Our herbs - started in February, repotted twice, and transitioned to the outdoors in the last 2 weeks. From left - Italian Basil, Dill, Parsley (supposedly flat leaf, but rather wavy), Thai Basil, Cilantro. We also have Rosemary, Chives, and Lemon Thyme to round out our summer collection.
Lettuces - Romain, Merlot Leaf, Mesculin Mix, 'Mervielle de Quatr Saisons' Butterhead, and below, the last of our arugula crop which started the bolt last week. Lettuces, especially those you eat as babies can be planted every few weeks in the summer. In warm sunny weather they only take a few weeks to go full circle so this will ensure a near constant supply.

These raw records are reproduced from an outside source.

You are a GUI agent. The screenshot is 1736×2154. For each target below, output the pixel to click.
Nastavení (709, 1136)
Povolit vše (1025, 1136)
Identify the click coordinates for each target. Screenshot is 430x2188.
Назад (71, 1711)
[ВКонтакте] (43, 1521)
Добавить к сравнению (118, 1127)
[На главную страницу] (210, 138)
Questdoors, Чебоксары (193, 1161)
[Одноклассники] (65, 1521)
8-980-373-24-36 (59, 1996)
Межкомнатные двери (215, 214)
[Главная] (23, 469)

And our vegetables - French green beans (just starting out), fava beans, tomatoes. We have 3 varieties of tomatoes, which one day I lost track of when moving the pots around, so it'll be a suprise when they actually start to produce fruit. One of the three varieties is rather runtish and is still small and weak whereas the others have become a couple feet tall, full, and covered in little buds. Actually, I threated to toss them and Jon has adopted them as 'his' tomatoes that he plans to bring back to health. They are a bit stronger these days. We'll have to let you know how they turn out.
Our balcony garden with a few flowers mixed in.